# EXTRACTED INFORMATION
○ ○ ○ ○ ○
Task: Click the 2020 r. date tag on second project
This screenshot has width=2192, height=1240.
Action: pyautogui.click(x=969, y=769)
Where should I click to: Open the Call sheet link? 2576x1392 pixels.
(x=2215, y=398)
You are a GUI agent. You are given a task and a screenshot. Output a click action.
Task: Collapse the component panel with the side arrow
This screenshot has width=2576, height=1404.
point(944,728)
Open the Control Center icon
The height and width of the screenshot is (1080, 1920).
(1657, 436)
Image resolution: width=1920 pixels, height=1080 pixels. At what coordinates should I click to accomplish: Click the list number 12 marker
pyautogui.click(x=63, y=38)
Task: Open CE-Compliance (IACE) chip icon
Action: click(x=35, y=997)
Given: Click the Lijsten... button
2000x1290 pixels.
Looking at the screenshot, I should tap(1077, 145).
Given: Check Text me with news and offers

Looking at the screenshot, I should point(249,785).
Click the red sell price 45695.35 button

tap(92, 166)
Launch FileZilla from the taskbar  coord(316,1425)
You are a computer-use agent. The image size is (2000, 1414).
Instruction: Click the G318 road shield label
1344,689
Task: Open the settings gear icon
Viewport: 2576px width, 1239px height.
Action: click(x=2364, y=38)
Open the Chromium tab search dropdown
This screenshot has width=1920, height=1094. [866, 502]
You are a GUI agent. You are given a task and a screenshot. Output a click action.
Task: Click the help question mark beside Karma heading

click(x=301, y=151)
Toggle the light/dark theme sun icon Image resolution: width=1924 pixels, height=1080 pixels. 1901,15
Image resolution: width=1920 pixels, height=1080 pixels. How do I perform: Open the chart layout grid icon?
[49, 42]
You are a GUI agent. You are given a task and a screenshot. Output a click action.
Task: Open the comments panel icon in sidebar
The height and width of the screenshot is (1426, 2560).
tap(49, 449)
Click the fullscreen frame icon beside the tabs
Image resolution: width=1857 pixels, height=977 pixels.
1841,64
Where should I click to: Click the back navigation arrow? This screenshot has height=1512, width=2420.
○ ○ ○ ○ ○
# WORK TO COMPLETE
When you retype the data above, start at its first line, stop after the line containing "Given: Click the Lijsten... button", and leave out everything else.

# WRITTEN ANSWER
Task: Click the 2020 r. date tag on second project
This screenshot has width=2192, height=1240.
Action: pyautogui.click(x=969, y=769)
Where should I click to: Open the Call sheet link? 2576x1392 pixels.
(x=2215, y=398)
You are a GUI agent. You are given a task and a screenshot. Output a click action.
Task: Collapse the component panel with the side arrow
This screenshot has width=2576, height=1404.
point(944,728)
Open the Control Center icon
The height and width of the screenshot is (1080, 1920).
(1657, 436)
Image resolution: width=1920 pixels, height=1080 pixels. At what coordinates should I click to accomplish: Click the list number 12 marker
pyautogui.click(x=63, y=38)
Task: Open CE-Compliance (IACE) chip icon
Action: click(x=35, y=997)
Given: Click the Lijsten... button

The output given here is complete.